## Task details
In the records below, one line contains "Viewport: 307px width, 334px height.". Print that line and every line after it exactly, down to the final one.
*** Opening of Records for processing ***
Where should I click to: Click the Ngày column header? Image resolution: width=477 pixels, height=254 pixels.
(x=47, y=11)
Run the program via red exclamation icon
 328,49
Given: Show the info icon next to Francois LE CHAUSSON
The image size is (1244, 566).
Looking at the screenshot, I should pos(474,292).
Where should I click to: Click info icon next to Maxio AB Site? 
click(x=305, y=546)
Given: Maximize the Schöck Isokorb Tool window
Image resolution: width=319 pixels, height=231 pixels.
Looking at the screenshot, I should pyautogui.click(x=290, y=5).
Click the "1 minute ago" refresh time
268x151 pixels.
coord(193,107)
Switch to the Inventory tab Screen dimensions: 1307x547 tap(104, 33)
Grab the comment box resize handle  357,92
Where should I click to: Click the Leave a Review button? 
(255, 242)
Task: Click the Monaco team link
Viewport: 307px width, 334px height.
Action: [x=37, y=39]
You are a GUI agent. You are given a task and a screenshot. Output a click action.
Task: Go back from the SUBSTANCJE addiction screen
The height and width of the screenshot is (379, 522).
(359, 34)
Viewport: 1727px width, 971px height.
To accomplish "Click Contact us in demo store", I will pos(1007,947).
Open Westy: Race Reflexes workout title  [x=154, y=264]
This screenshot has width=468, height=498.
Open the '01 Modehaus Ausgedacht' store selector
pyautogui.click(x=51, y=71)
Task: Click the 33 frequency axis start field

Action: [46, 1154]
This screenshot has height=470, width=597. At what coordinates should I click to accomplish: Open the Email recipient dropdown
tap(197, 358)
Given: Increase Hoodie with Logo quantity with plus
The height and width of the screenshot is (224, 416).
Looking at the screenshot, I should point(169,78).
*** Close of Records for processing ***
## Answer space
Viewport: 307px width, 334px height.
Action: [x=37, y=39]
You are a GUI agent. You are given a task and a screenshot. Output a click action.
Task: Go back from the SUBSTANCJE addiction screen
The height and width of the screenshot is (379, 522).
(359, 34)
Viewport: 1727px width, 971px height.
To accomplish "Click Contact us in demo store", I will pos(1007,947).
Open Westy: Race Reflexes workout title  [x=154, y=264]
This screenshot has width=468, height=498.
Open the '01 Modehaus Ausgedacht' store selector
pyautogui.click(x=51, y=71)
Task: Click the 33 frequency axis start field

Action: [46, 1154]
This screenshot has height=470, width=597. At what coordinates should I click to accomplish: Open the Email recipient dropdown
tap(197, 358)
Given: Increase Hoodie with Logo quantity with plus
The height and width of the screenshot is (224, 416).
Looking at the screenshot, I should point(169,78).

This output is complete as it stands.